==== Records supplied
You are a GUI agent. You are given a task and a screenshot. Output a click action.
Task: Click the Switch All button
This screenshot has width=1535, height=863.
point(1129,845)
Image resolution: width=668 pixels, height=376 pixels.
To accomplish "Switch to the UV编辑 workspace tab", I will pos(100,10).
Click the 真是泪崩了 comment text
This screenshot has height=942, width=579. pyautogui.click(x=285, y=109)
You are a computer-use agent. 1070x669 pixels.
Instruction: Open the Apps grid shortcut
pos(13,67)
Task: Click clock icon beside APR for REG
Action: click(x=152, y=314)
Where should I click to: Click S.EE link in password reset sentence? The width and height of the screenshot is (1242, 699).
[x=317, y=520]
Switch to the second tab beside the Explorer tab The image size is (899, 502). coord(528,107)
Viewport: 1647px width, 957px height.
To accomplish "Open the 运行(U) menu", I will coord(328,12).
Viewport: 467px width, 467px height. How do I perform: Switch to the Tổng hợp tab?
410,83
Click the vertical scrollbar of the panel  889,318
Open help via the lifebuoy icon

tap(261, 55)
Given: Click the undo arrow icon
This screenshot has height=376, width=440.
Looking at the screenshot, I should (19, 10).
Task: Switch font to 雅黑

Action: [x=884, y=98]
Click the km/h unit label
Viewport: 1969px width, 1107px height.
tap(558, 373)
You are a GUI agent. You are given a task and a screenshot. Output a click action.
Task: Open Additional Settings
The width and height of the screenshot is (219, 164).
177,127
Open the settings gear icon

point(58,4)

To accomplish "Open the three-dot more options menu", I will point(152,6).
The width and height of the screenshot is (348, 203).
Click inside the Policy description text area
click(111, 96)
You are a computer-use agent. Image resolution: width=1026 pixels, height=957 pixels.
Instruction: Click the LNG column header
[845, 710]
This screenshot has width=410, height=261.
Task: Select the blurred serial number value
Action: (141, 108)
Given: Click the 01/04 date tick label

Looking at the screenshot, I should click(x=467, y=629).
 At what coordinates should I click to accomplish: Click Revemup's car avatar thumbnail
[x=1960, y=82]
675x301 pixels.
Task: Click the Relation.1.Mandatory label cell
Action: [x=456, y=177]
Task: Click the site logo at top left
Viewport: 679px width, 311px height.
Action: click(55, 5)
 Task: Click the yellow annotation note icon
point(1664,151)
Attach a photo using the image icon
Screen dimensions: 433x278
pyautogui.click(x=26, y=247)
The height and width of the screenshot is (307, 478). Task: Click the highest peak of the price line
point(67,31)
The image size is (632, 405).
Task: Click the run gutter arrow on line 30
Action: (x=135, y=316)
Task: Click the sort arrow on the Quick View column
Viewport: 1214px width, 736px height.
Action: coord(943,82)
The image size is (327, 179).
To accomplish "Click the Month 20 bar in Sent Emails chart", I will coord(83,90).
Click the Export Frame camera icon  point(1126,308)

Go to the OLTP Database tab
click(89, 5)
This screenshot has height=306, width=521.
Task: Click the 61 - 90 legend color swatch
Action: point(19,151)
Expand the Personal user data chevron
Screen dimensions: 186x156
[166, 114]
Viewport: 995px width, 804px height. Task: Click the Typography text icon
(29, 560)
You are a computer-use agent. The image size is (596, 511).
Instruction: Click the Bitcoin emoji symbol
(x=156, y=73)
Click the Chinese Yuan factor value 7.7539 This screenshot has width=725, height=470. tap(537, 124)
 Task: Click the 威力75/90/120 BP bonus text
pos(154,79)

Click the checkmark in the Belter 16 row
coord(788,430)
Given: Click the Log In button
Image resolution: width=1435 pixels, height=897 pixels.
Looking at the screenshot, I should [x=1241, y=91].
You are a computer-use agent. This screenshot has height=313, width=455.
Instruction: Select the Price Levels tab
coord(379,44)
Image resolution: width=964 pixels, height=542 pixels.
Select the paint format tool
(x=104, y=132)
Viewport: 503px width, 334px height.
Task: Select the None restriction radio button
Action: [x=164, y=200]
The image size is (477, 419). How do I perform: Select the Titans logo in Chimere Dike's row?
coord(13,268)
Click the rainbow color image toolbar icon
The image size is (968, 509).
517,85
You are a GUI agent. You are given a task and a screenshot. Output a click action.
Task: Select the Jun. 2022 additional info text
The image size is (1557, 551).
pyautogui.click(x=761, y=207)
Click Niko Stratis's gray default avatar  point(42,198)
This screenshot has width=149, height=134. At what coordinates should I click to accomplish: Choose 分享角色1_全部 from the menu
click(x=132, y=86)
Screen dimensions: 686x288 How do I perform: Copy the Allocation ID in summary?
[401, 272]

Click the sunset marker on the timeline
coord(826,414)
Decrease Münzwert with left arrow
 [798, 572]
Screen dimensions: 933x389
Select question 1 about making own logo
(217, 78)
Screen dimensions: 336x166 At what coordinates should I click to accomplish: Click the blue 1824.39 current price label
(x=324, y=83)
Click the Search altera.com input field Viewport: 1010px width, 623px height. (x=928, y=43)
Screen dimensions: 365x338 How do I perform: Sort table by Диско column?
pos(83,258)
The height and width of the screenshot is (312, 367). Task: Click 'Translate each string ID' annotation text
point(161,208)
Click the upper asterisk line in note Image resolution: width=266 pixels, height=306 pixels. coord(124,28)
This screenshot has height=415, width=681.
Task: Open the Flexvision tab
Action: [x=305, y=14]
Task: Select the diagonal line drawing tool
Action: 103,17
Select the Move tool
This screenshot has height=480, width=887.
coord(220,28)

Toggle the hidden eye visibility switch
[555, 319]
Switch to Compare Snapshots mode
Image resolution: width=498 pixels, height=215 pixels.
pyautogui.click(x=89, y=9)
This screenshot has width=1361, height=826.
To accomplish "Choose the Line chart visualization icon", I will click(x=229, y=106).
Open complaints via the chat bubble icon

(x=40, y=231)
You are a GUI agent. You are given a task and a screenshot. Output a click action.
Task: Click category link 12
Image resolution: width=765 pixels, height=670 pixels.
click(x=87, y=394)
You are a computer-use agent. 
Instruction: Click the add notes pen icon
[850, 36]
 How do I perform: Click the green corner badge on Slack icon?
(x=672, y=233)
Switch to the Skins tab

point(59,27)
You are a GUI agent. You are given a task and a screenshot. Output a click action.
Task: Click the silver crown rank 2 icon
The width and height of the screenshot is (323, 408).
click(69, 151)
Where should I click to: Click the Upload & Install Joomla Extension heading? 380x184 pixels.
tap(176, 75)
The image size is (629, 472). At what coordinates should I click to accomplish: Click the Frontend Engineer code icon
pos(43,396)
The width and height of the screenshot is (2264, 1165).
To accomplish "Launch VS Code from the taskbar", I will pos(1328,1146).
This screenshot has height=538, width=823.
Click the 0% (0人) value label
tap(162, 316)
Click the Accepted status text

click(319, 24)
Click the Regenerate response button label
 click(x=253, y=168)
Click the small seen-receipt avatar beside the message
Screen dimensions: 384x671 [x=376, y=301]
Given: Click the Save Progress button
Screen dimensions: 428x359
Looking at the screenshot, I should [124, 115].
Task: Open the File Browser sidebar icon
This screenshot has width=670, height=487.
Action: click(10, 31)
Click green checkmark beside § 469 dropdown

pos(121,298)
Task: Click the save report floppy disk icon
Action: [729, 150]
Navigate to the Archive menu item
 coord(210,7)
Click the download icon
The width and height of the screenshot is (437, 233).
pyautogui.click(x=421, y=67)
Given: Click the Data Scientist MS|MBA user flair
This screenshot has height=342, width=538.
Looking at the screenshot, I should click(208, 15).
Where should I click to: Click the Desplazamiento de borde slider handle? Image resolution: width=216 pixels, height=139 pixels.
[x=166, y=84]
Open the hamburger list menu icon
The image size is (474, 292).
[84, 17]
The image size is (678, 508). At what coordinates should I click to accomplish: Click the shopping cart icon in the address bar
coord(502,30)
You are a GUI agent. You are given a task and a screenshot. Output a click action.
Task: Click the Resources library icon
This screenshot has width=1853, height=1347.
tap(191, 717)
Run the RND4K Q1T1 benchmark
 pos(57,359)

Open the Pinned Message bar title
========
▶ _Stated task_: Pick out each line of the entries above that contains the word "Where", and copy those lines.

▶ _Output for this exercise_:
Where should I click to: Click S.EE link in password reset sentence? The width and height of the screenshot is (1242, 699).
Where should I click to: Click the Upload & Install Joomla Extension heading? 380x184 pixels.
Where should I click to: Click the Desplazamiento de borde slider handle? Image resolution: width=216 pixels, height=139 pixels.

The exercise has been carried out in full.